### Dataset excerpts
########################################
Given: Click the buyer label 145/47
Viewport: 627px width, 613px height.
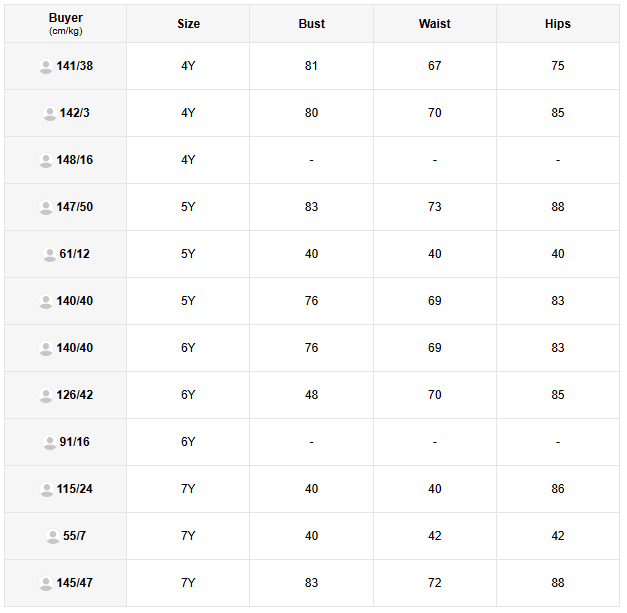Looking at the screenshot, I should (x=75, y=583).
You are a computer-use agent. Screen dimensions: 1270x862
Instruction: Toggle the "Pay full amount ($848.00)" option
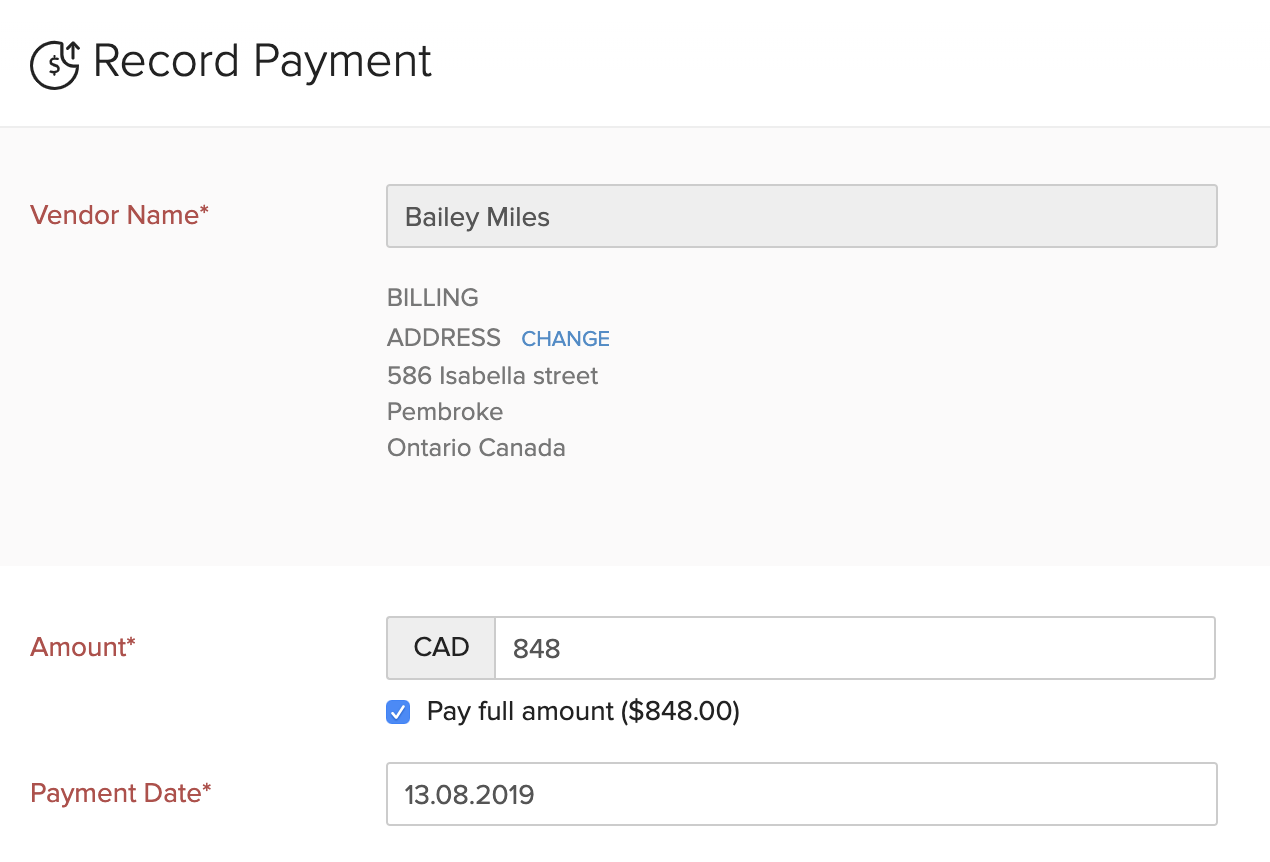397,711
########################################
### What the task requires
Set down exactly the lines between the line containing "Viewport: 627px width, 613px height." and the end of the records above, both ends included; pictures stay out.

### Output for this exercise
Viewport: 627px width, 613px height.
Looking at the screenshot, I should (x=75, y=583).
You are a computer-use agent. Screen dimensions: 1270x862
Instruction: Toggle the "Pay full amount ($848.00)" option
397,711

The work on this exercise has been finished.